§ Directions
From the listing below, output only the lines starting at the line that has "The width and height of the screenshot is (260, 165)." and ending at the line that has "Given: Click the CFDtoken logo title", exactly as they appear, ends included.

=-=-=-=-=

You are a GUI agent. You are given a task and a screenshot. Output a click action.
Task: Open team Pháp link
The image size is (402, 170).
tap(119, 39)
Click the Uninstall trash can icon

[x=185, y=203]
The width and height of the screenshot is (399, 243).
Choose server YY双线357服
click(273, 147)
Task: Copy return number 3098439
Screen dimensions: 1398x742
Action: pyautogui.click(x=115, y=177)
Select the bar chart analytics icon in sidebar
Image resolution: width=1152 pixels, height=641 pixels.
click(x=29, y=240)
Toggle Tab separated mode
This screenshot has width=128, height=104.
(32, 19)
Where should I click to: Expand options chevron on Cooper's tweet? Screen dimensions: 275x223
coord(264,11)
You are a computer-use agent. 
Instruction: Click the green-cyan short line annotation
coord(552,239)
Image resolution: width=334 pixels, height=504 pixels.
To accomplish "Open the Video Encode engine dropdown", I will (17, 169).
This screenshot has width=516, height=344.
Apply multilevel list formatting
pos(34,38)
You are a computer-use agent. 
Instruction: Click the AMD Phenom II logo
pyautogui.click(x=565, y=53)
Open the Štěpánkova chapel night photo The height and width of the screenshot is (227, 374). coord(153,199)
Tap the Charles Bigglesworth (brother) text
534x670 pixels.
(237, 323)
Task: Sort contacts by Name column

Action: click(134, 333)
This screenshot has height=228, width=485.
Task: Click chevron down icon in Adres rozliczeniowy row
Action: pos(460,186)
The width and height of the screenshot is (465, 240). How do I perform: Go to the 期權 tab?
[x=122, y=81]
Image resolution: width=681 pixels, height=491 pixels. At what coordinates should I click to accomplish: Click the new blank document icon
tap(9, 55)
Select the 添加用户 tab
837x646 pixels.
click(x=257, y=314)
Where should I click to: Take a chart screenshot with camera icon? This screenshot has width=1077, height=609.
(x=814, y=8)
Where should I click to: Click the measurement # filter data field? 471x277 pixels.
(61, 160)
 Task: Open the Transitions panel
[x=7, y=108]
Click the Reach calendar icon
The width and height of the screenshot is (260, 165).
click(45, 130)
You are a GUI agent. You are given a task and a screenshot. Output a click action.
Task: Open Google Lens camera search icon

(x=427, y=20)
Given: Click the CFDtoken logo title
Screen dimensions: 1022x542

=-=-=-=-=

§ Solution to this exercise
The width and height of the screenshot is (260, 165).
click(45, 130)
You are a GUI agent. You are given a task and a screenshot. Output a click action.
Task: Open Google Lens camera search icon

(x=427, y=20)
Given: Click the CFDtoken logo title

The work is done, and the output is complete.